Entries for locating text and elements
· · ·

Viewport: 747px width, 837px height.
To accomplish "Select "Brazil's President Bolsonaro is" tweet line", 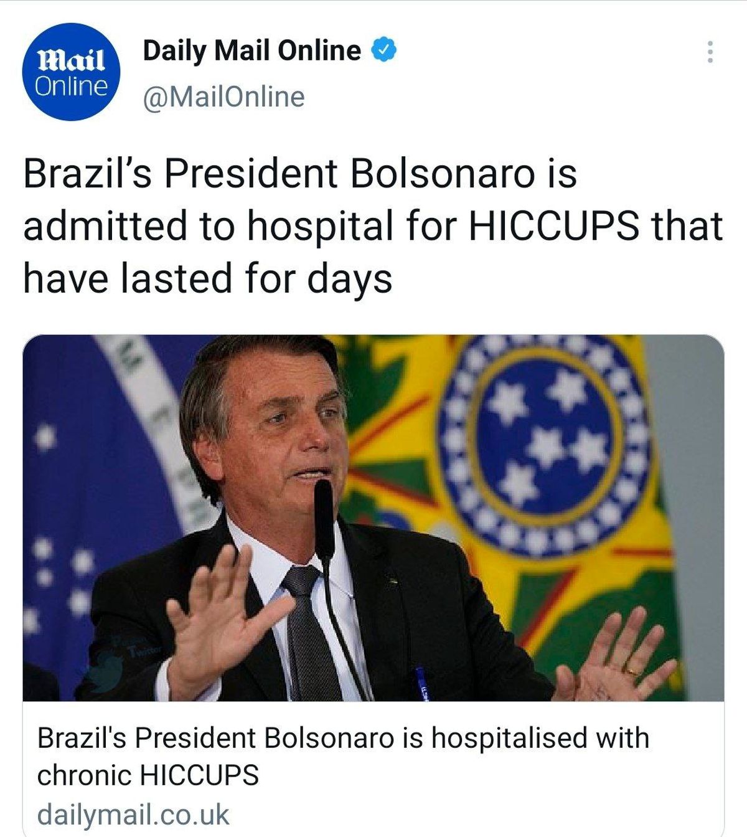I will pyautogui.click(x=300, y=173).
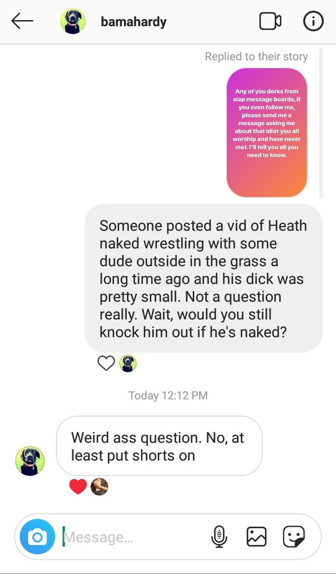Viewport: 336px width, 574px height.
Task: Like the long message with heart outline
Action: (106, 363)
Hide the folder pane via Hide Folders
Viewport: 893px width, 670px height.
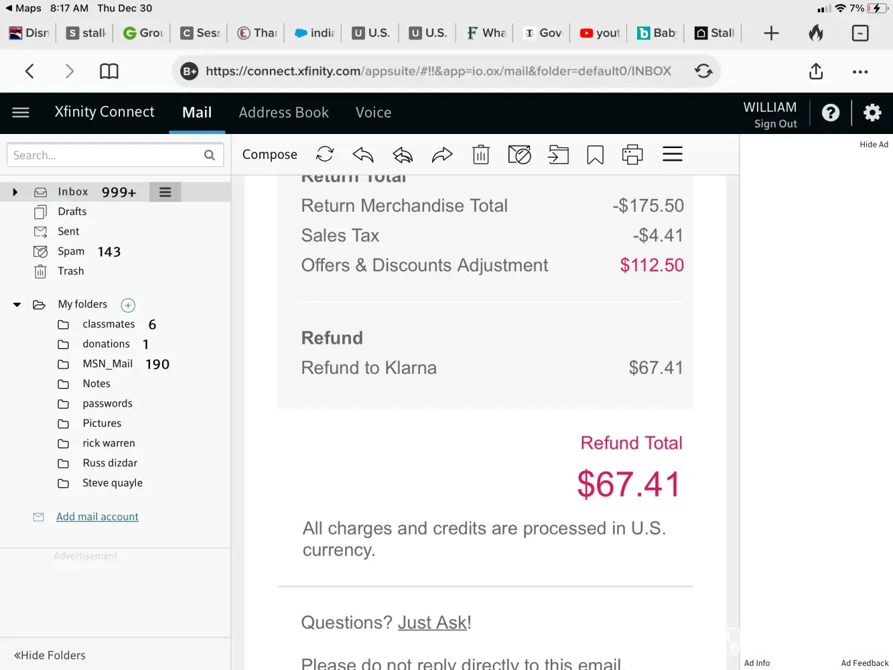click(x=50, y=655)
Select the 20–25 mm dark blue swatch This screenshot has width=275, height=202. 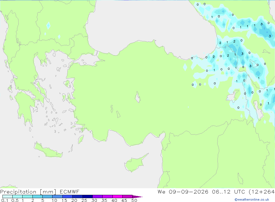(x=77, y=196)
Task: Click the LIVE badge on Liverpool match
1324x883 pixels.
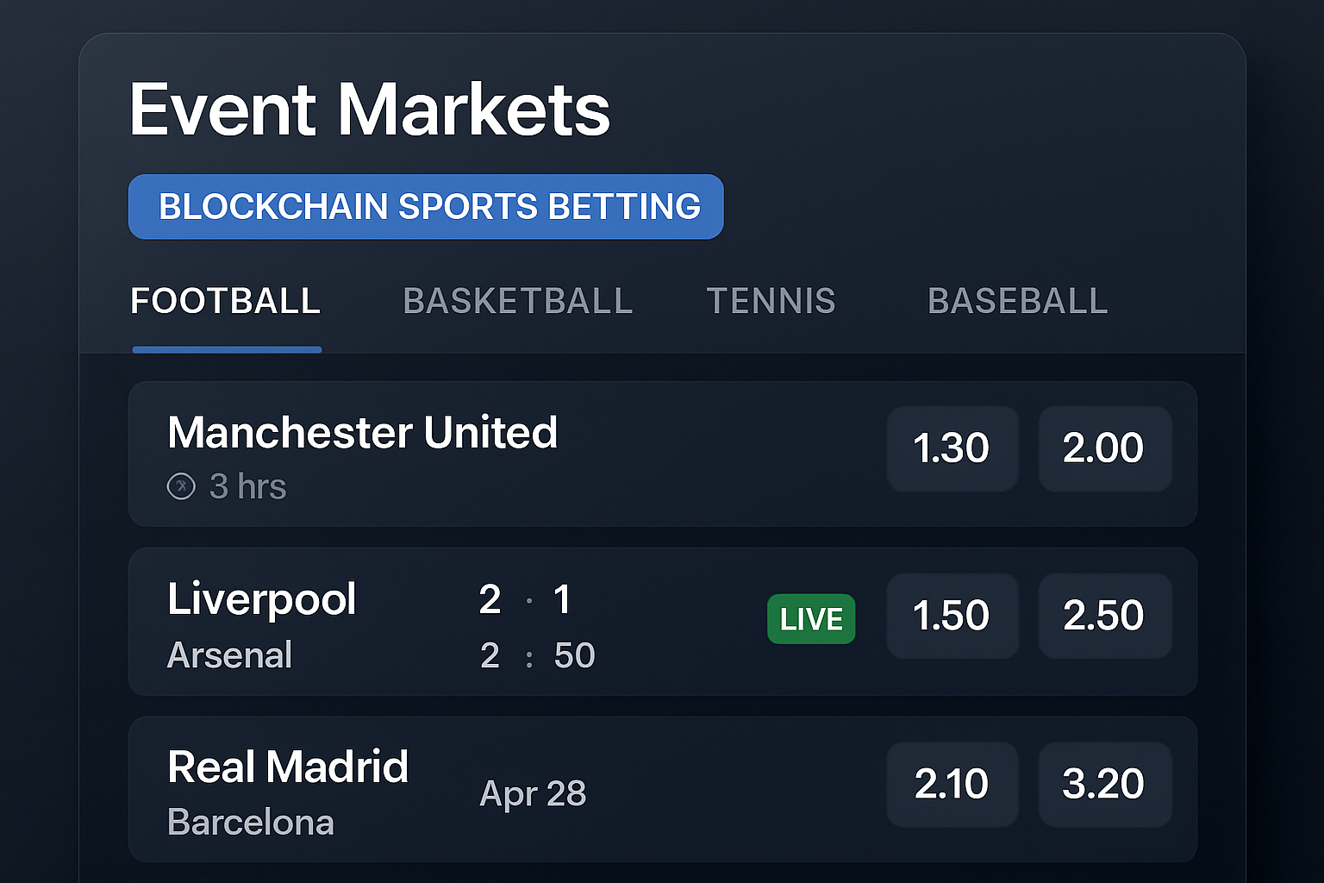Action: click(810, 618)
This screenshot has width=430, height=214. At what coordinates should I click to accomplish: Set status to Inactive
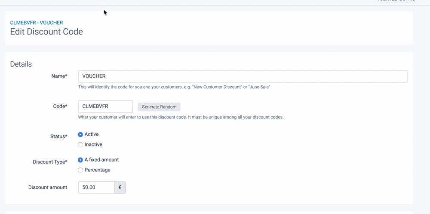(x=80, y=145)

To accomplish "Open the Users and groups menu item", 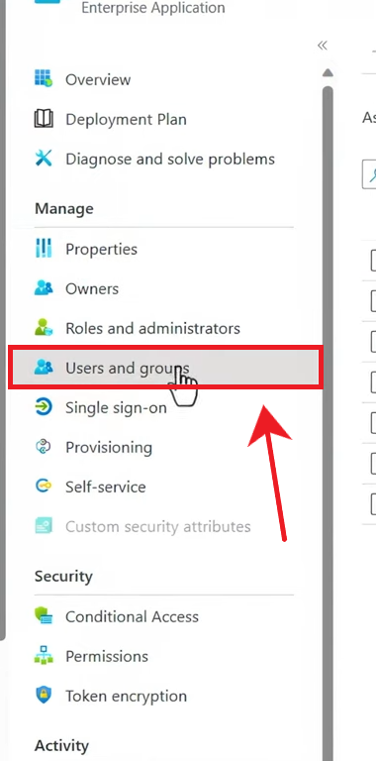I will [x=165, y=368].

· · ·

§ PROBLEM TO WORK ON:
List each line of the entries above that contains the word "Task", copying every such line in full.

§ ANSWER TO THE PROBLEM:
Task: Like the long message with heart outline
Task: Click the LIVE badge on Liverpool match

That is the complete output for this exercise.